Welcome To The Bitchery

I have no words...

...well, I have plenty of them, but I think I’d make a sailor blush as the air turned blue. Blarggh. I just spent the last 2 1/2 hours fine-combing all 6 of us in my apartment. Other-Husband shaved heads at his place, and Husband vacuumed (ok, that took me like 5 tries to spell. Wtf?) and stripped beds.


To be more succinct, head lice. BabySmacks had head lice. Thank all the gods that I appear to have caught it right away, because ONLY BabySmacks had it, but I still had to comb out and examine everyone. I tell you what, I was so afraid to put that comb to my own head... the last time my darling children passed them along to me, I combed for something like 4 hours. But I and all the rest seem to be clear.

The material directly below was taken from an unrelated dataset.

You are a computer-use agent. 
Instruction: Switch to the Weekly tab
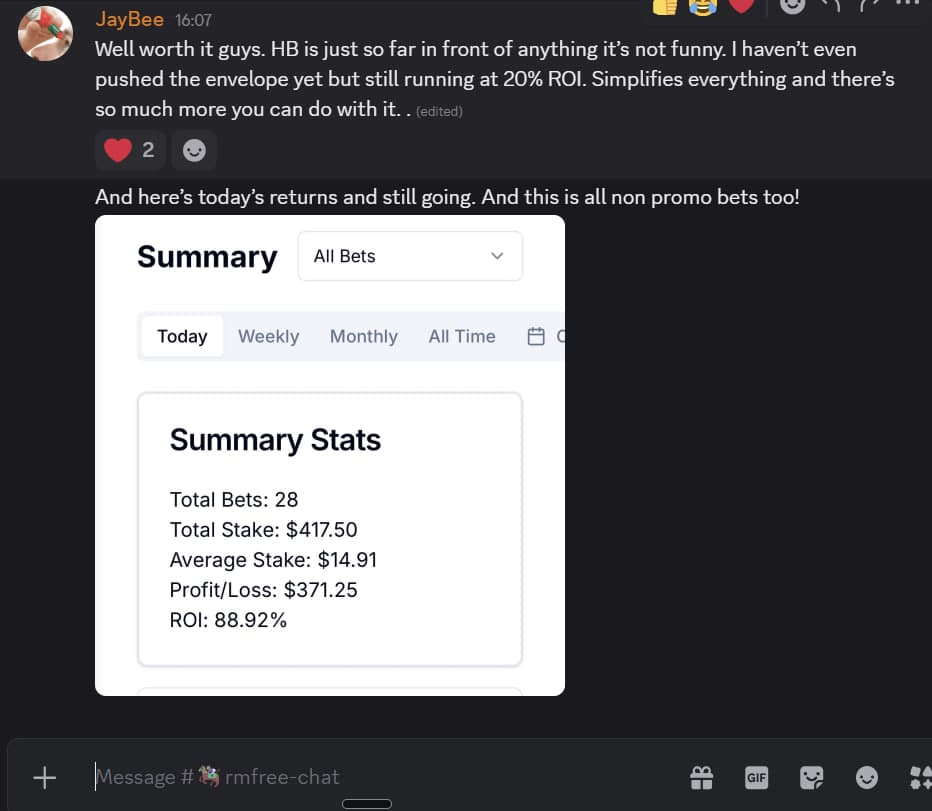268,336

BabySmacks opted to have his head shaved, after I had combed out everything I could find. LittleSmacks2 also wanted his head shaved, although he was clear, because that’s his preferred hairstyle, anyway. OldestSmacks recoiled in horror from the idea of getting rid of his amazing moptop, so... endless combing there. And y’all know that LittleSmacks3 has loooong hair. It’s more than halfway down his back. So much combing, but he’s clear, too. He’s decided that he wants to go and donate his hair and now is as good a time as any, so we’re going to get it cut tomorrow. (This makes me sad, partly because he’s my mini-me, but it’s up to him, so *sniff* ok.)

I am now sitting at my buddy’s, and he is generous with his smokeables when I am freak-out-stressed. Spelling is a lot harder than you’d think right now, so please pardon any errors!